NASW has joined the Leadership Conference on Civil and Human Rights in supporting efforts that ensure broadband Internet access is available to all residents.
Earlier this year, Federal Communications Commission Chairman Julius Genachowski testified at a Senate Commerce Committee hearing that the FCC’s latest national broadband plan is critical to bridging the digital divide that disproportionately affects rural communities, low-income families, minorities, seniors, tribal communities and those with disabilities.
Genachowski said the plan lays out a roadmap to tackle vital inclusion challenges so that everyone can enjoy the benefits of broadband.
The average broadband speed in the U.S. is about 4 megabits per second, placing the nation 18th in the world for broadband speeds.
The FCC’s national broadband plan aims to increase affordable broadband speeds to 100 megabits per second to 100 million households and increase broadband speed to at least 1 gigabit for one library, school or other public anchor institution in every community. Currently, 93 million Americans, including 13 million children, are not connected to broadband at home, Genachowski said.
NASW Executive Director Elizabeth J. Clark said at different times in American history, the government has stepped in to ensure people receive electricity, water, sewers and phones — all in the name of improving health and safety.
“Broadband is just as important,” Clark said. “Many services are becoming accessible online only, especially with the rising costs of postage and printing.”
Civil rights groups, including the Leadership Conference Education Fund, have argued that the federal government must address the digital divide because of the serious consequences it could have for disadvantaged minority groups as computer and technological skills become increasingly important in all spheres of American life.
Social worker Diana Stroud, a member of the NASW Board of Directors, is an assistant dean for Alumni Affairs and Advancement at the Graduate School of Library and Information Science at the University of Illinois at Urbana-Champaign. She is also a part-time medical social worker at Provena Covenant Medical Center. She said the adage “information is power” is as vital as ever.
“If you can help communities learn how to gather their own information and use it in a way to advocate for their needs and development of the community, then they will develop in such a way that they are self-sufficient and in control of their own destiny,” she said.
Stroud is assisting Kate Williams, assistant professor at the Graduate School of Library and Information Science, with a research project that examines the use of “CyberNavigators” at Chicago Public Libraries. These navigators assist patrons in using the library’s computers and Internet connection. These skills are vital in applying for such things as food stamps, social security and other needs, Stroud explained.
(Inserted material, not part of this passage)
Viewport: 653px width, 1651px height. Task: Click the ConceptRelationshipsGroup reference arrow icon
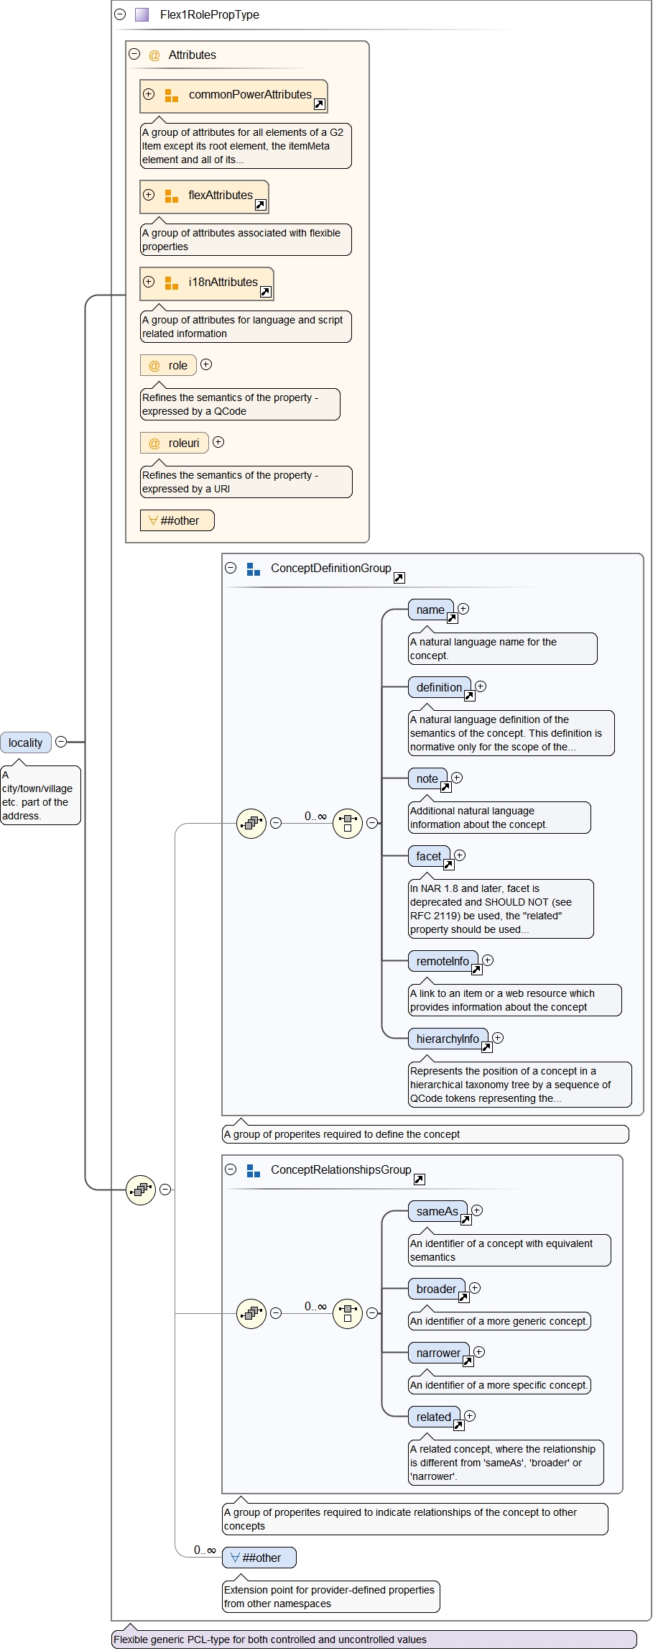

The majority of people have access to the Internet only through public places, she said. “Currently we pay for the Internet to be brought into our homes by a commercial company,” Stroud added. “More and more people are not able to afford the cost.”
She noted that in rural communities, people without high-speed Internet may miss out on advancing health services. “New technology will allow physicians to monitor their patients through the Internet,” she said.
Williams said her research project examines how people in local communities are making the transition into the digital age. “Libraries are the center of this because they provide public computing and access to the Internet,” Williams said. “We are observing how librarians help this along.”
So far, research shows a positive outcome for patrons when a CyberNavigator is on staff.
How vital is Internet access? For one thing, Williams said a person is limited in seeking employment without it. “From minimum-wage service jobs on up the ladder, applications are only accepted online,” she said. “Dial-up Internet just does not work for today’s Internet, and fast Internet — broadband — is just not available everywhere, despite what any given ad may seem to say.”
Williams said social workers need to know that the Internet is a social work tool and they need to know how best to direct clients on the Web.
She said social workers can advocate for broadband fairness by “cyberorganizing” — pulling together online resources that can assist clients with their needs. “A critical connection may be a click away, but you have got to know where to click,” Williams said. “Social work students would benefit from taking a course or two in an information school or a communications department.”
Social workers can also help by knowing their “cyberlandscape,” Williams explained. Asking people where they access the Internet and at what cost are two good places to start, she said.
The FCC’s Genachowski noted in his report to the Senate Commerce Committee that broadband access and digital literacy are essential to participate in the economy and democracy. “The FCC has submitted a plan for action, and a call to action that these times demand,” he said.